Reproduce the entries below verbatim, starting at the line containing "Task: Click the print icon" and ending at the line containing "Share the notice", both included.

--- START SUPPLIED INFORMATION ---

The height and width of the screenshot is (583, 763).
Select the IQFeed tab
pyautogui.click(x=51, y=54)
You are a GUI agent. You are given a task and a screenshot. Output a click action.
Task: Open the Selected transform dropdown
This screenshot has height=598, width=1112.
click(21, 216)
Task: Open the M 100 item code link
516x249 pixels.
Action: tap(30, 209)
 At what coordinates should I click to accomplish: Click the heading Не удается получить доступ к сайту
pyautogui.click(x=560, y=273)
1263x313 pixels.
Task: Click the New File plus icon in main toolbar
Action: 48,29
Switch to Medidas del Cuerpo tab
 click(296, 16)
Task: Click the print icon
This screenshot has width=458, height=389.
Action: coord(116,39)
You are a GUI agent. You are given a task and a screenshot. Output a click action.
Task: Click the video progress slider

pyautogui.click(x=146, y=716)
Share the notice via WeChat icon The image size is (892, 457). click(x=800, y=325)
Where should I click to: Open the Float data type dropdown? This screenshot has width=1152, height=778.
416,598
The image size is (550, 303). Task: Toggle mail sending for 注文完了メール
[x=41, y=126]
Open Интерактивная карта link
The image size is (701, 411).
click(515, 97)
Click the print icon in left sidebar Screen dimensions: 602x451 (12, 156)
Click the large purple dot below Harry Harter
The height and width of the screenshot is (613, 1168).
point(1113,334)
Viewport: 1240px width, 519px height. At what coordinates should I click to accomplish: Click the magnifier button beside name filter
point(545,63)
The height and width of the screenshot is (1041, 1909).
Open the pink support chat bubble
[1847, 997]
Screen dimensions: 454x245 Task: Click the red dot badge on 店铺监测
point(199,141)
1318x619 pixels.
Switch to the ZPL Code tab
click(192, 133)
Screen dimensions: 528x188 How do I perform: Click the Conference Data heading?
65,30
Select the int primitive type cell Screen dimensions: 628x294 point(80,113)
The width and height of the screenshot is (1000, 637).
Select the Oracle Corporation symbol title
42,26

--- END SUPPLIED INFORMATION ---

* _ANSWER TO THE TASK_
Task: Click the print icon
This screenshot has width=458, height=389.
Action: coord(116,39)
You are a GUI agent. You are given a task and a screenshot. Output a click action.
Task: Click the video progress slider

pyautogui.click(x=146, y=716)
Share the notice via WeChat icon The image size is (892, 457). click(x=800, y=325)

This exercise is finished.